(Almost) Everybody Loves a Parade

President Trump’s July 4 “Salute to America” sounded perfectly normal to many Americans. After all, the legacy American people have served in the military, respect it as a protector of our freedoms, and agree that the planes, tanks, technology, and equipment that we spend a mountain of money on are inspiring and visually compelling.

But the national freakout surrounding the event, said as much about the state of the nation, as the event itself.

Someone named Ruth Ben Ghiat said on CNN, “Trump’s use of the military as props in his nationalistic show raises ethical questions.” For her, the presence of a few tanks and some military flyovers were akin to the old Soviet military parades on Red Square. Truth be told, even as a kid I always thought those parades looked pretty cool and wondered why we didn’t have some of our own.

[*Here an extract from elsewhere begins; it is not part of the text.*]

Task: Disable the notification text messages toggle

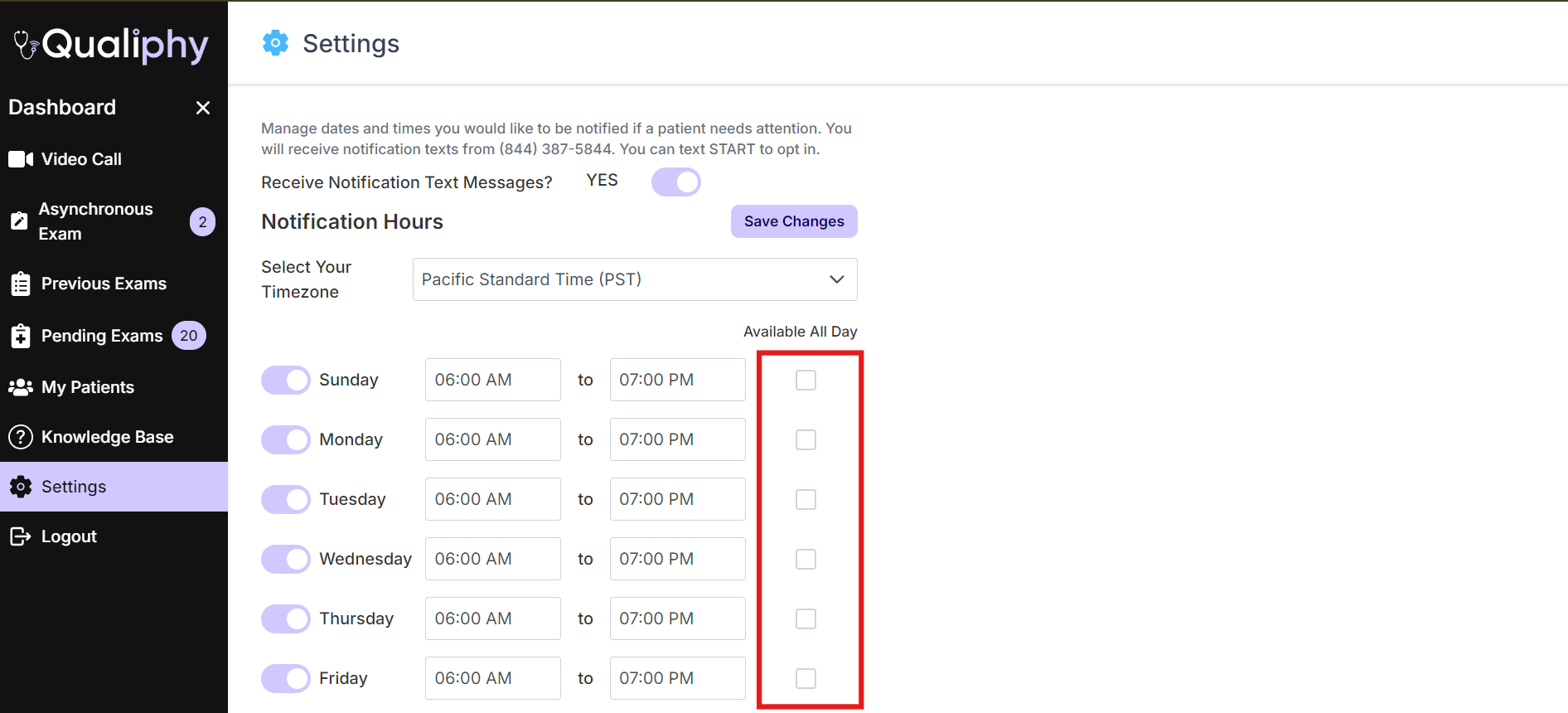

Maybe I have one of those “authoritarian personalities” Adorno warned us about.

While critics suggest a military parade is one step removed from fascism, was that true of Dwight Eisenhower, whose inauguration featured tanks and other military equipment? Is it true today of France and Mexico, which also have annual and spectacular military parades? Indeed, it was France’s Bastille Day parade that inspired Trump to call for one of our own. For a republican regime, the military must act as a guardian of national sovereignty and freedom, and thus honoring the military honors those things it protects, as well.

In the runup to the event, there was fear Trump would make a speech for low partisan purposes, but he instead celebrated the American land, the American character, and the American story. As usual, he received tons of free media from critics on the Right and Left, and, rather comically, the tanks that raised particular scorn were only set up for static displays. The flyovers were similar to those at airshows and sporting events. Trump won this round.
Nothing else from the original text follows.